What in God’s name is keeping him? Perhaps he tried to visit on the day she went to Mrs Castaway’s – an excursion she put off as long as she could, for fear of just that thing. Perhaps, what with meals and going out to the local shops to buy chocolates, spa water, and new bed-sheets, she has missed him half a dozen times already!

Finally, mercifully, on the morning of the sixth day … no, William doesn’t come, but something else does: the curse. And, damned nuisance though the bleeding is, Sugar feels much better in her spirits: a dark cloud lifts from her prospects and she can see her way forward at last.

All she need do is make it impossible for Rackham to discard her, before he even
begins
to think of doing so. She must weave herself inextricably into the pattern of his life, so that he comes to regard her not as a mere dalliance, but as a friend, as precious as a sibling. Of course, to earn such a place in his life, she must know everything,
everything
about William Rackham; she must know him better than his wife knows him, better than he knows himself.

How to begin? Well, waiting for him in the empty silence of her rooms is emphatically
not
the answer: it merely tempts Fate to sweep her into the gutter. She must act, and act at once!

In the spectral glow of another overcast mid-morning, with a storm predicted, Agnes Rackham stands at her bedroom window, blinking hard. The apparition has vanished. It will return. But for now it’s gone.

Not since her childhood visions of her favourite saint, Saint Teresa of Avila, has she felt this way. It all went wrong after that terrible day when Lord Unwin told her
he
was her father now, and there’d be no more Virgin Marys, no more crucifixes, no more rosaries and no more Confessions for her. How fervently she prayed then, for the strength to preserve the flame of her faith against the huffing and puffing of this big bad Protestant wolf. Alas, at ten years old she was poorly equipped to fight like a martyr. Any resistance to her step-father’s edicts was crushed by a new nurse from the Anglican camp, and there was no help from Mother, who seemed wholly under her new husband’s evil spell. Agnes’s desperate calls to Saint Teresa, which once were intimate conversations, soon sounded like the lonesome whisperings of a child frightened of the dark.

Now, thirteen years later, it looks as though something divine and mysterious is afoot once more. Miracles are in the air.

She wanders through the upper floors of the Rackham house, entering each room except the Ones Into Which She Must Never Go. The servants are all downstairs working, so their rooms are conveniently vacant: Agnes enters them one by one and stands at their tiny windows, looking out into the Rackham grounds from half a dozen vantage points. Letty’s window, in particular, has a nice view of the mews behind Chepstow Villas. The apparition doesn’t manifest, though.

Dreamily, Agnes returns to her own bedroom. And there, out of her own window, in the side lane not fifty yards away, she sees it again! Yes! Yes! A woman in white, standing sentinel, gazing directly at the Rackham house through the wrought-iron railings. This time, before the apparition has a chance to disappear into the ether, Agnes raises her hand and waves.
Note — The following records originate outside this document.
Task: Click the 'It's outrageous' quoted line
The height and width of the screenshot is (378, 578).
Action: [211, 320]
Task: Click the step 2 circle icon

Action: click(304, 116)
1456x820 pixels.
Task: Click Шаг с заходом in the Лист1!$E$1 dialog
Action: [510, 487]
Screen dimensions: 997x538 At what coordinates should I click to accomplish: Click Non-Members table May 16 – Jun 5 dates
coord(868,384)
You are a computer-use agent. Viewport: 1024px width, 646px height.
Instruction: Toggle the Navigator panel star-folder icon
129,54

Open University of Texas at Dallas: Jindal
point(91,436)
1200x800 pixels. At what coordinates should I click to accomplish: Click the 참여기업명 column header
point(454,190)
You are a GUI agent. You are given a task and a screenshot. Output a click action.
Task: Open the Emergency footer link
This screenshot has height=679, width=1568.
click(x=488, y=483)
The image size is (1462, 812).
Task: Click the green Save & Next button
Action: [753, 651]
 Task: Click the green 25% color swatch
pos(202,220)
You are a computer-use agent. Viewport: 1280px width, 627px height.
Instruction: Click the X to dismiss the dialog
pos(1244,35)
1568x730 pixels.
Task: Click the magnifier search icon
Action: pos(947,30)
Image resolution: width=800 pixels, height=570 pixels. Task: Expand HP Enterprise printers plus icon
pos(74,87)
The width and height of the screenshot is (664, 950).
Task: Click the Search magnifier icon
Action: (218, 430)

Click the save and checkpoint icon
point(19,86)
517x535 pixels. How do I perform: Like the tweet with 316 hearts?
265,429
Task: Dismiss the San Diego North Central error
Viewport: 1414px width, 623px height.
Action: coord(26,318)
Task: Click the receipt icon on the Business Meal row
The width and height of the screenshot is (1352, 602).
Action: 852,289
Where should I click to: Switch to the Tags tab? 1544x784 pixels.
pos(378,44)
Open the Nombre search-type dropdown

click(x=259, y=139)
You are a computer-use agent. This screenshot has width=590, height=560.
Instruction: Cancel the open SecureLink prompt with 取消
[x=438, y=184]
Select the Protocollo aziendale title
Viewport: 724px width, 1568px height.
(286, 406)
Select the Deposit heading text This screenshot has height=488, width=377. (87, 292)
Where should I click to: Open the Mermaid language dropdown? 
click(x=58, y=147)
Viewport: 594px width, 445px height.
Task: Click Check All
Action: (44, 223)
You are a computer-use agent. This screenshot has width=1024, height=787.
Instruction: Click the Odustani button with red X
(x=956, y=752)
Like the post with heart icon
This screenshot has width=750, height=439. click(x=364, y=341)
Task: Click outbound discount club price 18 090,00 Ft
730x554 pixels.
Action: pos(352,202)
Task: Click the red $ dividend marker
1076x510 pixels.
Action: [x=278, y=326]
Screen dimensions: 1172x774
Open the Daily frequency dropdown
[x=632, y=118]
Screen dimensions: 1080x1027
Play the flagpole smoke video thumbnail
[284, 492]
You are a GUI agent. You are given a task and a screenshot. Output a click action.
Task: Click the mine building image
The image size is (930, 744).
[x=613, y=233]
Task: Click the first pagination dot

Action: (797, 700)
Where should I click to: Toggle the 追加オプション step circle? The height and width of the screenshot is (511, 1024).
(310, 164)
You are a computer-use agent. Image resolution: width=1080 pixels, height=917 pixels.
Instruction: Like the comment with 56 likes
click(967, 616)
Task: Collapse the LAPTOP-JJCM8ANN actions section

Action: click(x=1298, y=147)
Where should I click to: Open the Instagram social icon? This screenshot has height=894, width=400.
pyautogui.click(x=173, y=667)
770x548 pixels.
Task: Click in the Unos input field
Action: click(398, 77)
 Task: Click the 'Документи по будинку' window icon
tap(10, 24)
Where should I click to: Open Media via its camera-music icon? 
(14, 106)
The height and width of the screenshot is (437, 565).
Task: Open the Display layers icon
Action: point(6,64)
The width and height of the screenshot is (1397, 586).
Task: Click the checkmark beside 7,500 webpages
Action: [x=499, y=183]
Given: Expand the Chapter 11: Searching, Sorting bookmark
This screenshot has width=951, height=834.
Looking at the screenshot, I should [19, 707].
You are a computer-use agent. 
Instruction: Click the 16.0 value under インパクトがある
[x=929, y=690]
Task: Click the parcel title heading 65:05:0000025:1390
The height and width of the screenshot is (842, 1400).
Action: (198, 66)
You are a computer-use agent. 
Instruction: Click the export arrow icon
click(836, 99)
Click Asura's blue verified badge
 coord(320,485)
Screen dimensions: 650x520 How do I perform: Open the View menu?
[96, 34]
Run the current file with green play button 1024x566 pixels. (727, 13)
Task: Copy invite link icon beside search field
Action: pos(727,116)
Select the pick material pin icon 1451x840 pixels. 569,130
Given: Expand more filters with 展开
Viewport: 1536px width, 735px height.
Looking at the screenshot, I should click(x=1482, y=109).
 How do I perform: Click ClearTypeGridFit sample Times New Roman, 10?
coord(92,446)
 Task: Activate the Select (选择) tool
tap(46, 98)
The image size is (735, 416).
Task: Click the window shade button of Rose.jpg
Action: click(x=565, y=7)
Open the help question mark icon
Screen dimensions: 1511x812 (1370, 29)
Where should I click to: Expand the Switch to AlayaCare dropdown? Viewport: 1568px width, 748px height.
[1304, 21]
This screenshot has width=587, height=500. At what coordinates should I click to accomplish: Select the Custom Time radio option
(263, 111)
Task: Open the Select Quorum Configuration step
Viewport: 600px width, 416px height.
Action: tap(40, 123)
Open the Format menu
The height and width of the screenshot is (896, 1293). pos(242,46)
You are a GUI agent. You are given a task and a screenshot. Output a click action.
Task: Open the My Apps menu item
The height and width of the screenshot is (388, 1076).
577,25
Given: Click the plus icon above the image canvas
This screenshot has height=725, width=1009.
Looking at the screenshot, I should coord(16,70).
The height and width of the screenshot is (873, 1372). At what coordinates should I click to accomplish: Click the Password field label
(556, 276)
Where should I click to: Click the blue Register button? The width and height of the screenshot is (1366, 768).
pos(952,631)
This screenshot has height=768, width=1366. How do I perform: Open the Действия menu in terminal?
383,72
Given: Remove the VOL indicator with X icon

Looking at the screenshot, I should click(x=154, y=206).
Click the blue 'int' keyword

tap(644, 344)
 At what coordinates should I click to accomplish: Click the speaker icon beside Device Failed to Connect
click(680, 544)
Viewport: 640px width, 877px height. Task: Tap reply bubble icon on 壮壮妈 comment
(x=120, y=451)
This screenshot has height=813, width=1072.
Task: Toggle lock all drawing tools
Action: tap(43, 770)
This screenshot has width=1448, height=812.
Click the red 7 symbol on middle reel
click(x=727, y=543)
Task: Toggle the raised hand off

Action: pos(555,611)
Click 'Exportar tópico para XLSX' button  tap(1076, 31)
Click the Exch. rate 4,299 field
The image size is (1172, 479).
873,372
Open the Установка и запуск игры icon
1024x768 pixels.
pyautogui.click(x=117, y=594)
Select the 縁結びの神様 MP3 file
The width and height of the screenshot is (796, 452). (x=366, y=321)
For several seconds, the woman in white stands motionless and unresponsive, but Agnes waves on and on, energetically wiggling her hand like a toy rattle on her flimsy wrist. Finally, the woman in white waves back, with a gesture so delicate and hesitant she might never have waved at a human being before. A boom of thunder penetrates the clouds. The woman in white melts away into the trees.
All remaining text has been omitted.